DATA SUPPLIED:
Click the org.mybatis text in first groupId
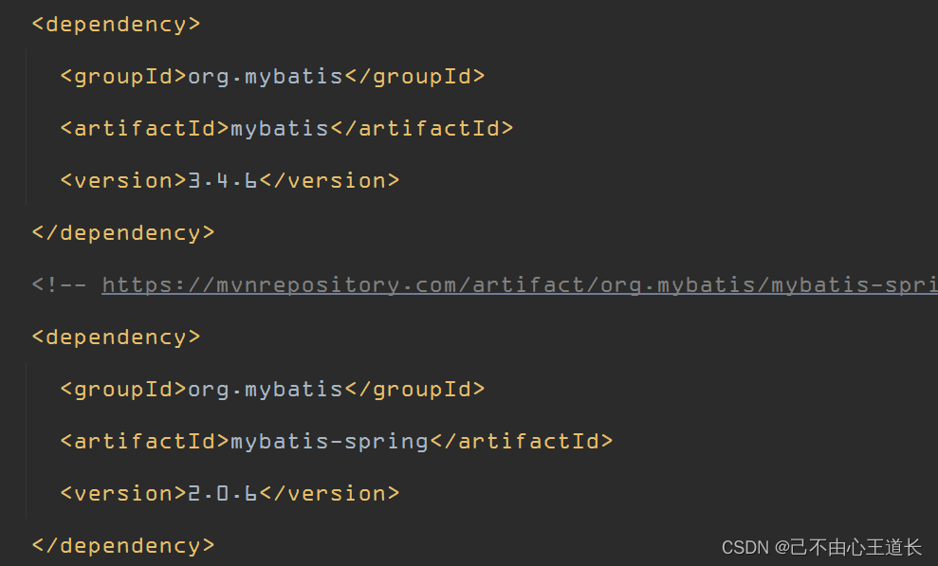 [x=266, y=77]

--

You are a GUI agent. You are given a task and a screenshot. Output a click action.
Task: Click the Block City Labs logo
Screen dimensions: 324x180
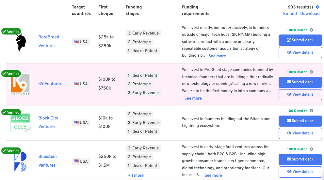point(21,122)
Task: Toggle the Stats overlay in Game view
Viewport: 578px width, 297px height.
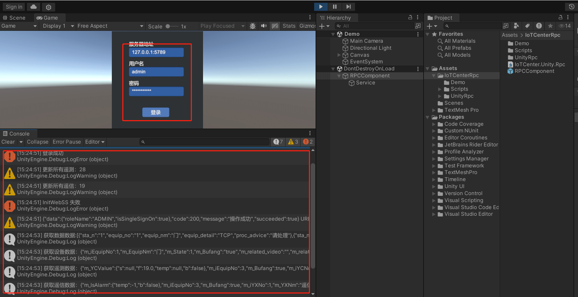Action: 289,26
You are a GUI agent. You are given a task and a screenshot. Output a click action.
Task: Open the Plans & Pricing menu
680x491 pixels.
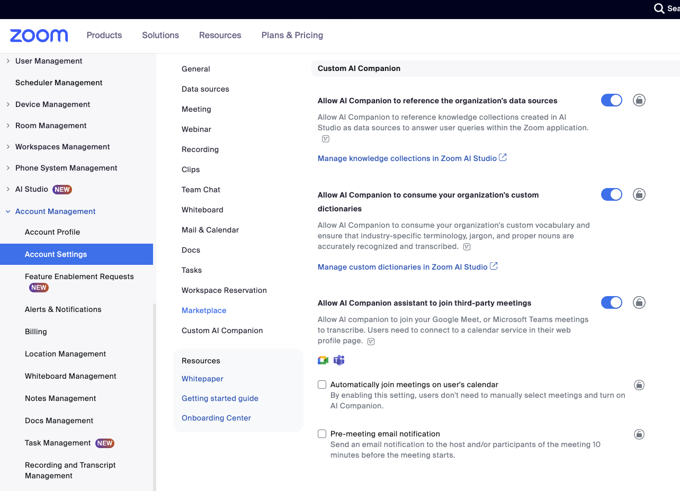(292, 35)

==

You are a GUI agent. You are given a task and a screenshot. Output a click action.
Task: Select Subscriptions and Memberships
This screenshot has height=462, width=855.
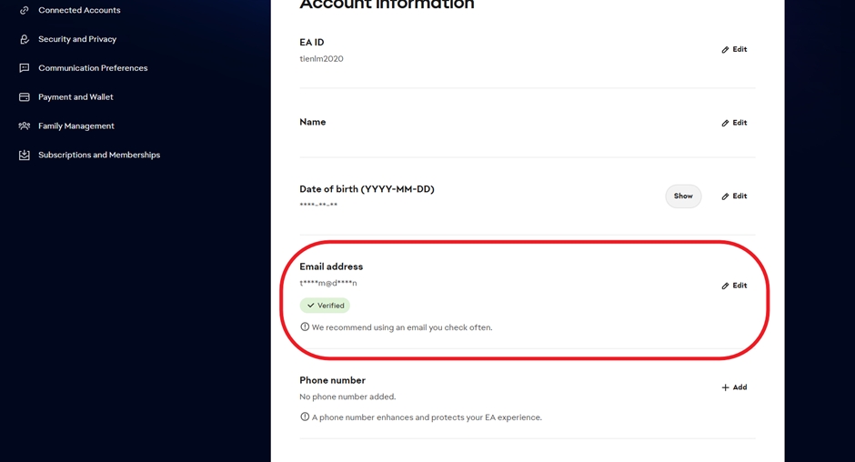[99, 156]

AIM OF THE TASK: Both boundary lines included, write out word for word only the lines above from the one containing "Screen dimensions: 324x180" to the one containing "Task: Open the Plans & Pricing menu", leaving out any pictures.

RESPONSE BELOW:
Screen dimensions: 324x180
point(21,122)
Task: Toggle the Stats overlay in Game view
Viewport: 578px width, 297px height.
Action: 289,26
You are a GUI agent. You are given a task and a screenshot. Output a click action.
Task: Open the Plans & Pricing menu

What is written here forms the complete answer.